Populations with movement related disabilities often require highly specialized footwear, insoles, orthotic or prosthetic devices to increase their functionality and walking ability. Improving these patients’ gait often requires improvements in lower limb energetics, of which the foot is a significant contributor. However, the current gold standard to measure foot energetics involves using a pressure mat or adjacent force plates during barefoot walking. Accuracy decreases when walking with any type of shoe or assistive devices these populations often cannot walk without. To overcome this limitation, we are developing and validating a new methodology to measure in-shoe foot energetics by using pressure insoles in place of a pressure mat. We also plan to document the effect of deformable foot orthoses (DFOs) on typical foot energetics.

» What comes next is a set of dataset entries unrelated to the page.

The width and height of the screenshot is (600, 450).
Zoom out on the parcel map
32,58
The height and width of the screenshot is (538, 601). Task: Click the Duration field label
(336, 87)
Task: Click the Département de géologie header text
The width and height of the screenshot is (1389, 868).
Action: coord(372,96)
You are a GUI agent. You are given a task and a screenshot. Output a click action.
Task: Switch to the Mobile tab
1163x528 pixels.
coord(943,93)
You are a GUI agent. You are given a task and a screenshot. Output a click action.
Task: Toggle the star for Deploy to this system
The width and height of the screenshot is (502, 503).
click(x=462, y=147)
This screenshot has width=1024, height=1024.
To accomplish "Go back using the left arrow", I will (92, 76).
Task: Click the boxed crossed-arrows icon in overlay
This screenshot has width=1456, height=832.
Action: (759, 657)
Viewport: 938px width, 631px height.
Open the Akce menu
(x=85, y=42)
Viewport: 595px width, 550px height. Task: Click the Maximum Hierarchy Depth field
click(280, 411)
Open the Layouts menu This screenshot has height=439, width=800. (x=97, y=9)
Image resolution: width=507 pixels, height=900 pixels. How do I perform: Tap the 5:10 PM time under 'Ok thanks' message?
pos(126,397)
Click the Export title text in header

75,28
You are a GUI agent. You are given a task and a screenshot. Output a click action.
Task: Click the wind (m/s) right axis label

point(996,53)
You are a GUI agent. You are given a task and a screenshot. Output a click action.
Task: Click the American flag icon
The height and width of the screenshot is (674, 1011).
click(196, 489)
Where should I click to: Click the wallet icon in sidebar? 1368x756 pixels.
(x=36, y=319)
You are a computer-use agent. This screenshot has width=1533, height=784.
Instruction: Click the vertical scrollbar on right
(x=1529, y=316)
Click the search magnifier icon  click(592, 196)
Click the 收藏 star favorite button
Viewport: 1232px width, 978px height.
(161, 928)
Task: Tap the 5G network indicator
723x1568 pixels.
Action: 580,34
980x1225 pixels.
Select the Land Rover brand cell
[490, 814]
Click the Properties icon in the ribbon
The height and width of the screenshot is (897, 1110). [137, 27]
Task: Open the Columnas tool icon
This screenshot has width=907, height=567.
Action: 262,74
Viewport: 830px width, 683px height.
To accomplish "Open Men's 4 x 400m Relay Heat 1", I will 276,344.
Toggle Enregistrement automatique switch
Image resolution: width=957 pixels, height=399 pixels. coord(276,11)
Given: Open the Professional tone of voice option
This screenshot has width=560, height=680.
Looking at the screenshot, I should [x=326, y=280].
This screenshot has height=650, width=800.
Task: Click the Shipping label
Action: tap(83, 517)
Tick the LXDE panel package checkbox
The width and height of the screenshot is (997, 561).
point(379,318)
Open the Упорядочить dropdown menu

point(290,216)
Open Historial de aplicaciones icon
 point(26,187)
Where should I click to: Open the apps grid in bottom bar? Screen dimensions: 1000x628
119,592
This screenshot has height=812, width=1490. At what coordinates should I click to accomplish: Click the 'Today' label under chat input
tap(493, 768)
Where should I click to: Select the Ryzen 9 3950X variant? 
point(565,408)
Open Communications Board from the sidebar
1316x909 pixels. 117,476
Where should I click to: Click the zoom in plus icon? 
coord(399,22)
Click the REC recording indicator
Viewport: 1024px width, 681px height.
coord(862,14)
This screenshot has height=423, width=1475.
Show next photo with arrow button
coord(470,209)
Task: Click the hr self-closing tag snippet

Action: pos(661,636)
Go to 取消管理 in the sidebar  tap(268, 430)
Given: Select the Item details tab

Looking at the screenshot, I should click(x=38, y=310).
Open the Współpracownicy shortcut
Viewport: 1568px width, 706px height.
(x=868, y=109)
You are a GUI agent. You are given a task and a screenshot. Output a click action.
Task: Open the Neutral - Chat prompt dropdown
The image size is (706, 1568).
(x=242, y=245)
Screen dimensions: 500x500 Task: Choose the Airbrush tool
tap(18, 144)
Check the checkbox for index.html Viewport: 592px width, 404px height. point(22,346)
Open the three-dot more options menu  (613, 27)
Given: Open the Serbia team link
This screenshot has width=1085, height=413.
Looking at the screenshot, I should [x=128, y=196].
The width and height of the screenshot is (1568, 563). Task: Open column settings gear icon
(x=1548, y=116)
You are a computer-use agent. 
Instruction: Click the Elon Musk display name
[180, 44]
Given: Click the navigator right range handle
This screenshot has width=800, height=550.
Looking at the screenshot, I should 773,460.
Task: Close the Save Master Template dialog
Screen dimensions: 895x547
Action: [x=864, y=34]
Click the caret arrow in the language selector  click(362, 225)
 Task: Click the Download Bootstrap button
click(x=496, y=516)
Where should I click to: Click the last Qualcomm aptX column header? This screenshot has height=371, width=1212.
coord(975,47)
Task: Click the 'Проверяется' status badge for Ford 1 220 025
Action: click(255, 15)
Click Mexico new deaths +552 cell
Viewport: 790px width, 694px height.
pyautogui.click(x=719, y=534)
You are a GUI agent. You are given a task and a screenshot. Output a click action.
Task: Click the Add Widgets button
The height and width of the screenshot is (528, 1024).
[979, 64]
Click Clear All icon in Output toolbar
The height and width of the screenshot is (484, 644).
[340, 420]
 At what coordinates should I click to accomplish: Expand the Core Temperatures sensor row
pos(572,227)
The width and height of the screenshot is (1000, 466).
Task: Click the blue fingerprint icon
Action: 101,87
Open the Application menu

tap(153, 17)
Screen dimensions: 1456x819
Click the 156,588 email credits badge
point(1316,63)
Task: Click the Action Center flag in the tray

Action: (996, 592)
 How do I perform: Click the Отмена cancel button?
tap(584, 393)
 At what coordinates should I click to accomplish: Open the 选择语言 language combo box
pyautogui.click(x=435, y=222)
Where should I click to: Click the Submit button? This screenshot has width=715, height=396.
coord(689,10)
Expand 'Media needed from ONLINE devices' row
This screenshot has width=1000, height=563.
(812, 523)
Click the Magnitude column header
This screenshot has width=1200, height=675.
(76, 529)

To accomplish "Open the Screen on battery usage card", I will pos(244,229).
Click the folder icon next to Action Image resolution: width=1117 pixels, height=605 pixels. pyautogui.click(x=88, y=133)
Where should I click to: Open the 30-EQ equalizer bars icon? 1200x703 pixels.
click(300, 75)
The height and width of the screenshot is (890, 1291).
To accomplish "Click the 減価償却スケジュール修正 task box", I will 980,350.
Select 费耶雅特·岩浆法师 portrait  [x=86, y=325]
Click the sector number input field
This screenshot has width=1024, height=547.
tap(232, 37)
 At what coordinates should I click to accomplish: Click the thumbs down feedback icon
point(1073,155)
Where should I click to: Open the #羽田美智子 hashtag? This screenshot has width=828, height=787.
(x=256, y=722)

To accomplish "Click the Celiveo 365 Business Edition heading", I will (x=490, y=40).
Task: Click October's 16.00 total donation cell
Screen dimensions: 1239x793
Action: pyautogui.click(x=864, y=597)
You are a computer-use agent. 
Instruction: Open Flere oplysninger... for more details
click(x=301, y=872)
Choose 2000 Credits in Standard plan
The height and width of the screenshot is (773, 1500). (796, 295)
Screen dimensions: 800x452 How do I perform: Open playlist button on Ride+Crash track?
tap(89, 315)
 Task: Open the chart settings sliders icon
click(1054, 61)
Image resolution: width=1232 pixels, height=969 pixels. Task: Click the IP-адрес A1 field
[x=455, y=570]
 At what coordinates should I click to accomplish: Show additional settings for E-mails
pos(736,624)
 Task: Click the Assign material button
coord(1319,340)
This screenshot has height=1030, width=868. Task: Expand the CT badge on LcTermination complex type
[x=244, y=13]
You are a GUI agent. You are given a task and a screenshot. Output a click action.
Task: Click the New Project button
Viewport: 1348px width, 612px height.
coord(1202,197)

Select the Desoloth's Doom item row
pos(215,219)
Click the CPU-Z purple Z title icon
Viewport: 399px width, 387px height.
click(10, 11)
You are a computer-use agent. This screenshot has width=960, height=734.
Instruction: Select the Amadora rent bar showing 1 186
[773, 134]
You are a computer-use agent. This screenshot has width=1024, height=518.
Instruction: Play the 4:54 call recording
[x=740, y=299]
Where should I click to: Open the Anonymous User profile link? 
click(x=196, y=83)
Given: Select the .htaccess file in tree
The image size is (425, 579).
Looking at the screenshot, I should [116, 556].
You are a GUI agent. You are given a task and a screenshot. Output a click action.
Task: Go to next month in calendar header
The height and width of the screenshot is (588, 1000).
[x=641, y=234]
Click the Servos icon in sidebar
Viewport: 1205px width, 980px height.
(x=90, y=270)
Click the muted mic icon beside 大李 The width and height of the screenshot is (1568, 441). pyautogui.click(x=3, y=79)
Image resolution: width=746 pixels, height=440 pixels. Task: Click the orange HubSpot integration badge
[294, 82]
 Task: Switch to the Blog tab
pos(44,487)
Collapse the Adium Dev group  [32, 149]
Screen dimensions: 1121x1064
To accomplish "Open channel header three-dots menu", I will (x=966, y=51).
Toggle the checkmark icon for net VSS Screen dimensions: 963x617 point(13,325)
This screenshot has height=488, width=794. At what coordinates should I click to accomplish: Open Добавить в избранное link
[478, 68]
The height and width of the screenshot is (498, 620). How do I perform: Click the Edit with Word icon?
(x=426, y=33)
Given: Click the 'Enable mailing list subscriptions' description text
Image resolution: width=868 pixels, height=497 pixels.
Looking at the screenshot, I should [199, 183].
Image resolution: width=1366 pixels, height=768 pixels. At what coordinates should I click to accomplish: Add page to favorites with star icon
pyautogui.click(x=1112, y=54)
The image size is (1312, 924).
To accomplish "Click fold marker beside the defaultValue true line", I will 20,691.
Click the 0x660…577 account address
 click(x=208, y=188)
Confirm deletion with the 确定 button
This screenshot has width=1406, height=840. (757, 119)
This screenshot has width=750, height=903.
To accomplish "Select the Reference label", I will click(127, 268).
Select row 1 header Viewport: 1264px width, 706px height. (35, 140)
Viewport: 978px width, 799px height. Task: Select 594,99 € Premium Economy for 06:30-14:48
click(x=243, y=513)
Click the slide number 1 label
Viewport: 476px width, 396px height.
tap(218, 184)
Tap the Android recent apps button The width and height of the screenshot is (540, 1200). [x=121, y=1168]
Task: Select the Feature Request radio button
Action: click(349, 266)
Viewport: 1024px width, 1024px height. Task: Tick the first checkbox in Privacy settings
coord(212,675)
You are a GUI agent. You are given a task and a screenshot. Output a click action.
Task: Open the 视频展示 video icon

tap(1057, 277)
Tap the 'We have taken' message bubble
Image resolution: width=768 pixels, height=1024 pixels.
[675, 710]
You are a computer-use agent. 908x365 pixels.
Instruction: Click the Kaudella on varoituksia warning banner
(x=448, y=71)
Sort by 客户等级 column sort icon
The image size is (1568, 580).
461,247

Sixteen healthy participants walked barefoot and with minimalist shoes for validation of the pressure insoles. Motion capture data of each subject was captured for all trials using Qualisys Track Manager (QTM). Data from the pressure insoles, pressure mat, force plates, and QTM will be used in Visual3D to develop a digital model to perform calculations on foot joint energetics. Once fabrication of the carbon fiber insoles is complete, twenty healthy participants will walk in minimalist and walking shoes with and without DFOs. Data collected from the pressure insoles will be processed and analyzed in the same manner as the previously collected data to investigate the effects of DFOs and differing footwear conditions on foot energetics. We expect an increase in foot joint positive work and power with increasing footwear stiffness. Development of this new methodology will help to further our understanding of foot energetics and how footwear can impact and potentially improve patients’ gait. Further research into effects of DFOs on foot energetics at varying speeds, and analysis at specific foot segments can be conducted with this methodology.